*** Information Section Begins ***
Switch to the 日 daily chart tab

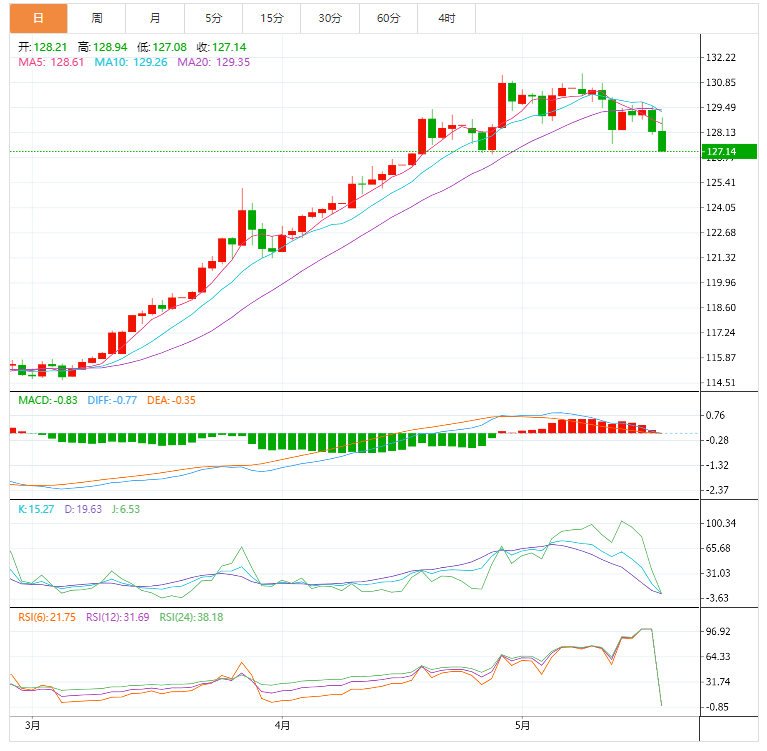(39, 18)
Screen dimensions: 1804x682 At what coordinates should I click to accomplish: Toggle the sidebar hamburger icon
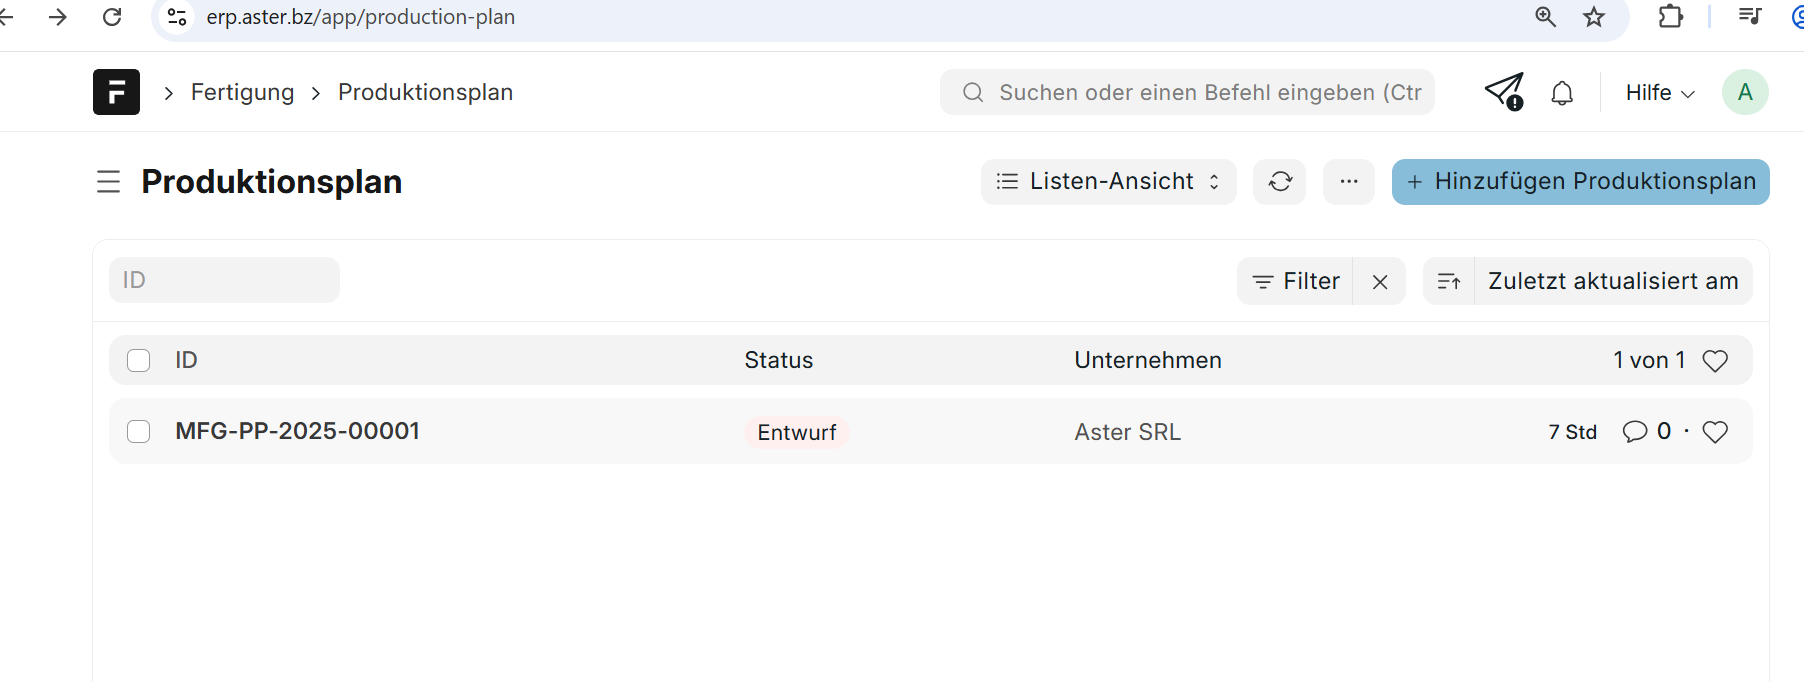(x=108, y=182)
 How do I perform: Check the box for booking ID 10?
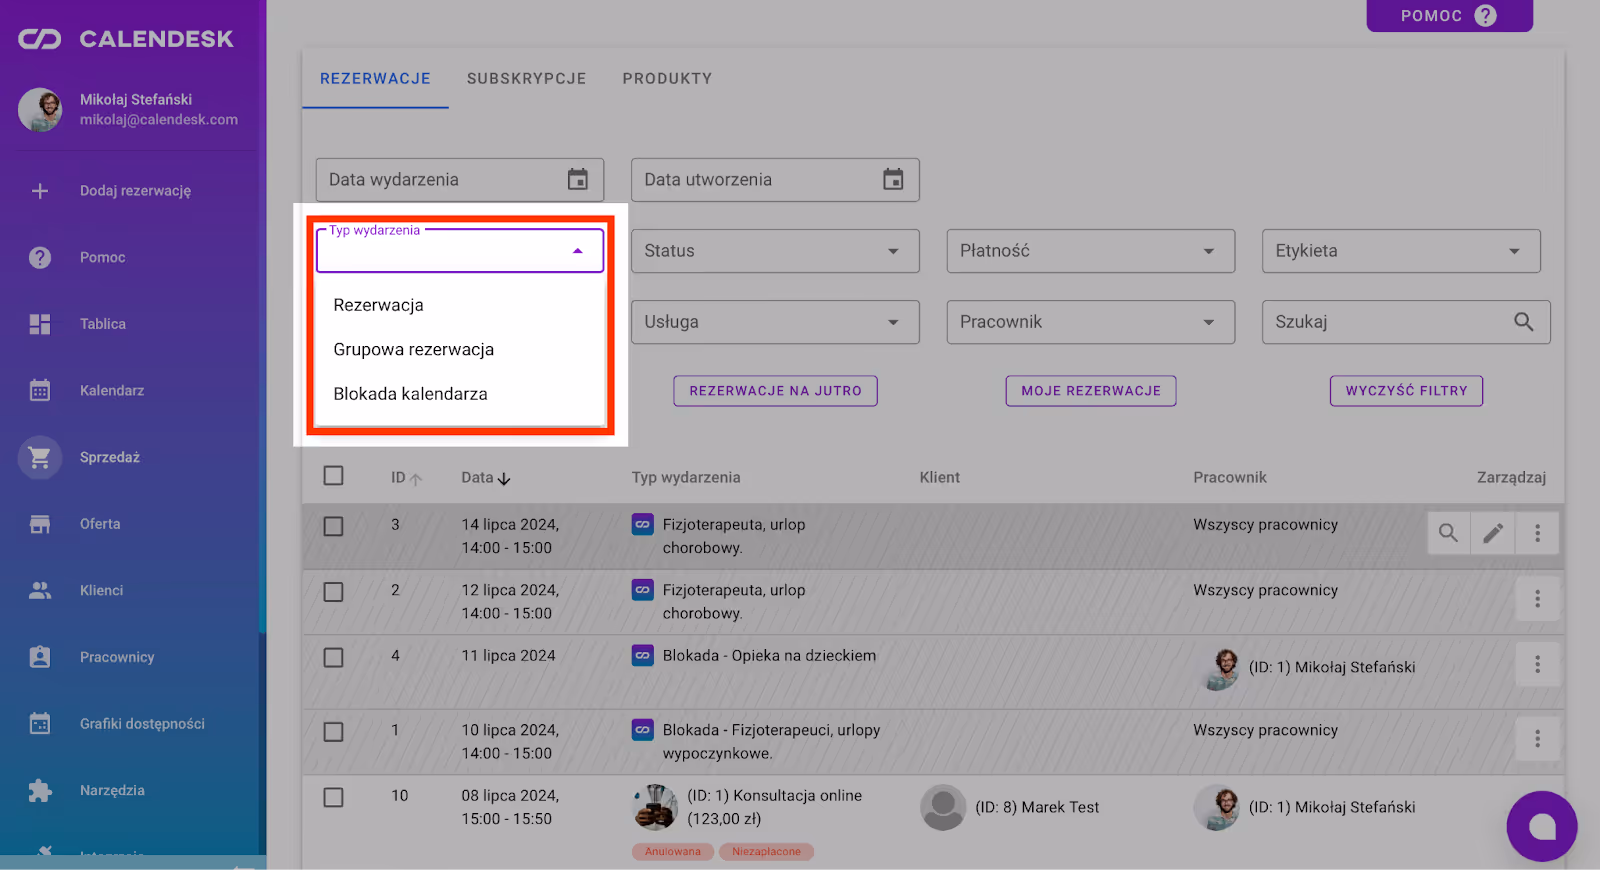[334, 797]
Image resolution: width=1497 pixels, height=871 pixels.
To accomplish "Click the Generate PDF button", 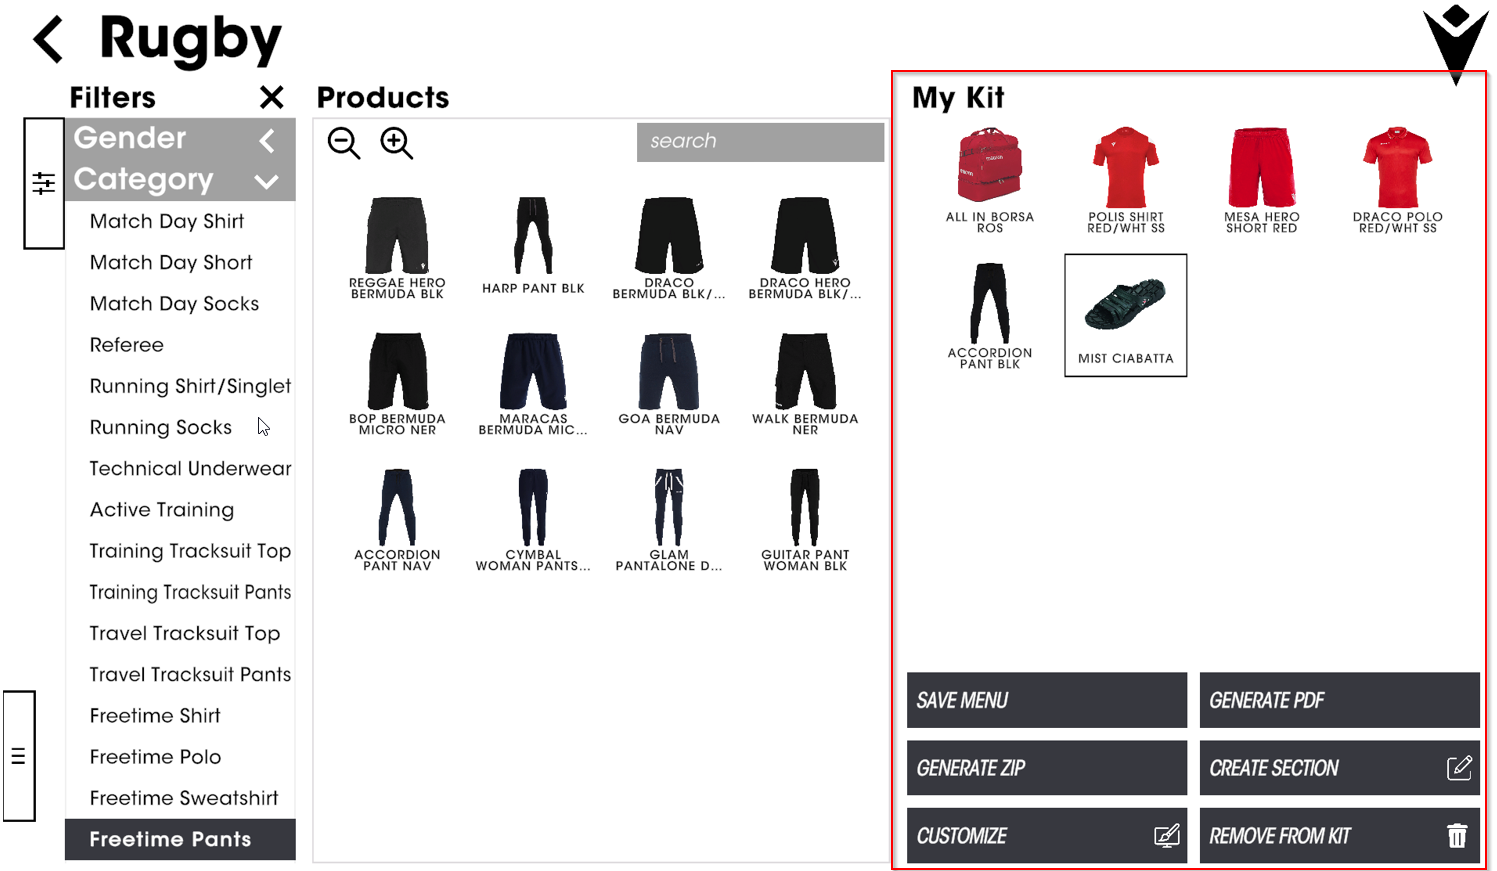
*** Information Section Ends ***
> [Problem statement]
Repeat the entries verbatim; no pictures.

> [Solution for this problem]
Switch to the 日 daily chart tab

(39, 18)
Screen dimensions: 1804x682 At what coordinates should I click to accomplish: Toggle the sidebar hamburger icon
(x=108, y=182)
 How do I perform: Check the box for booking ID 10?
[334, 797]
Image resolution: width=1497 pixels, height=871 pixels.
To accomplish "Click the Generate PDF button", 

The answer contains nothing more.